Conclusion
De manière générale, on peut dire que le christianisme a tendu d'une part à légitimer la possibilité pour l'individu de posséder de l'argent ou des biens, d'autre part à rappeler le risque de faire de l'argent une puissance asservissante ou aliénante. On citera pour conclure ces lignes de Jacques Ellul[1] (1912-1994), tirées d'un livre de 1954 :
« Il ne faut absolument pas minimiser le parallèle que Jésus établit entre Dieu et Mamon. Ce n'est pas une figure de rhétorique, c'est une réalité qu'il désigne ici. Dieu comme personne, et Mamon comme personne, se trouvent opposés.
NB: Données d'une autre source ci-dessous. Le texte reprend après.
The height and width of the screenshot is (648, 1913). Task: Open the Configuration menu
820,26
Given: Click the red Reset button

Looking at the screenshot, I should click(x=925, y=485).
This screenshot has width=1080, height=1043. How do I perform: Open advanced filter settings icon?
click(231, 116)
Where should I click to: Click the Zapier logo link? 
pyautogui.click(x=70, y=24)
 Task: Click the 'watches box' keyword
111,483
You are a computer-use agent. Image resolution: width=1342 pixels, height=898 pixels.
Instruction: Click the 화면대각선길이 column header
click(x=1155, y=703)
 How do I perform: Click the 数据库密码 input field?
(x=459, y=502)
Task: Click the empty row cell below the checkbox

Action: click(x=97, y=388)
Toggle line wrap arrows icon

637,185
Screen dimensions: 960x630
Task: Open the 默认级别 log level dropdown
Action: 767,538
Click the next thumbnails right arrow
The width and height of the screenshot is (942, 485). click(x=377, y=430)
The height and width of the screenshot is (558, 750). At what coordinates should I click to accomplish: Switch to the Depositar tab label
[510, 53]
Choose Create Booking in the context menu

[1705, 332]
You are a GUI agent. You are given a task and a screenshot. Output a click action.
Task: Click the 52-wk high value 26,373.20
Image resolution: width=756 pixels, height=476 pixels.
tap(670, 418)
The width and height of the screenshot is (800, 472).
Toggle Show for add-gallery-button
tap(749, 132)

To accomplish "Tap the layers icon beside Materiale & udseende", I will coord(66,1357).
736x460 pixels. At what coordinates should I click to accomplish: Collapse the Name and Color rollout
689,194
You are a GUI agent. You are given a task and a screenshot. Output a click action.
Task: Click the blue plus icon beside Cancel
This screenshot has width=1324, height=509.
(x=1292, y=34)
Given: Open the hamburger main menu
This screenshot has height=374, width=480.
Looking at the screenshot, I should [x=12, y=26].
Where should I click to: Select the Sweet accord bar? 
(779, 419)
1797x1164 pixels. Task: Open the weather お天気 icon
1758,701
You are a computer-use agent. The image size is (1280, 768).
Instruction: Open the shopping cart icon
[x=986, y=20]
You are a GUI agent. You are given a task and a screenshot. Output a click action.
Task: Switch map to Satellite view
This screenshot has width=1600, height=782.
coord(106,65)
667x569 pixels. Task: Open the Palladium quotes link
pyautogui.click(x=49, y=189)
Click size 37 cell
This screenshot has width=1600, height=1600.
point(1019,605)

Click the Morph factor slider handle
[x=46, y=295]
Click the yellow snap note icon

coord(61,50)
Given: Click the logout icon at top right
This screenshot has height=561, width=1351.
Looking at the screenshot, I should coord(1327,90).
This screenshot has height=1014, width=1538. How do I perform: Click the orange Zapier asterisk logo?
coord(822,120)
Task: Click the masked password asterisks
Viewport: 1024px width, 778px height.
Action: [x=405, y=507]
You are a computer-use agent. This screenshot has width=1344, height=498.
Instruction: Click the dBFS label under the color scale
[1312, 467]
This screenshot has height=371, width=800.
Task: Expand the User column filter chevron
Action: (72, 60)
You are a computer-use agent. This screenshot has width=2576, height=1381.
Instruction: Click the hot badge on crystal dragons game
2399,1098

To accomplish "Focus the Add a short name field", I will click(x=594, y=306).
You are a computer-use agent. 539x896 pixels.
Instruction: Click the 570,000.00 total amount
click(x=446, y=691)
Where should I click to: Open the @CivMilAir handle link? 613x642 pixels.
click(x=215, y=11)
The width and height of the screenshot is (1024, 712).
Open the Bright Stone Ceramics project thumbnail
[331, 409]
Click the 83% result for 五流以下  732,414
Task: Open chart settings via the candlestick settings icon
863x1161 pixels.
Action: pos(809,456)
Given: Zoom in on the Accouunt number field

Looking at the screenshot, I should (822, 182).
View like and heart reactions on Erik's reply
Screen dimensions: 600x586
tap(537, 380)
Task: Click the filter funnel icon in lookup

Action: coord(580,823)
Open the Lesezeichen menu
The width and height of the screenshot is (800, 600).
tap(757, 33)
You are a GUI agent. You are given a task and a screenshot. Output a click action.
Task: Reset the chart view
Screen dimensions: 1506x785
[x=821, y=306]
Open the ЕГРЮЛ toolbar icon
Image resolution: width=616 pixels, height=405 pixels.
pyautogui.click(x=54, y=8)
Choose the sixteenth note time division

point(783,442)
Jésus qualifie le rapport entre l'homme et l'un ou l'autre de la même façon : c'est un rapport de maître à serviteur. Mamon peut être un maître de la même façon que Dieu en est un. C'est-à-dire justement un maître personnel. (...) Ainsi, lorsque l'homme prétend se servir de l'argent, il se trompe lourdement. Il peut à la rigueur se servir de la monnaie, mais c'est l'argent qui se sert de l'homme et le fait servir en le pliant à sa loi et le subordonnant à ses buts. »
(L'homme et l'argent, Neuchâtel et Paris, Delachaux et Niestlé, 1954, p. 97).
L'interprétation dominante de Matthieu 6,24 se retrouve dans ces lignes. Si l'on excepte les interprétations radicales qui en ont été faites, la grande majorité des commentateurs chrétiens se retrouverait dans une formule comme « se servir de l'argent : oui ; s'asservir à l'argent : en aucun cas ! ».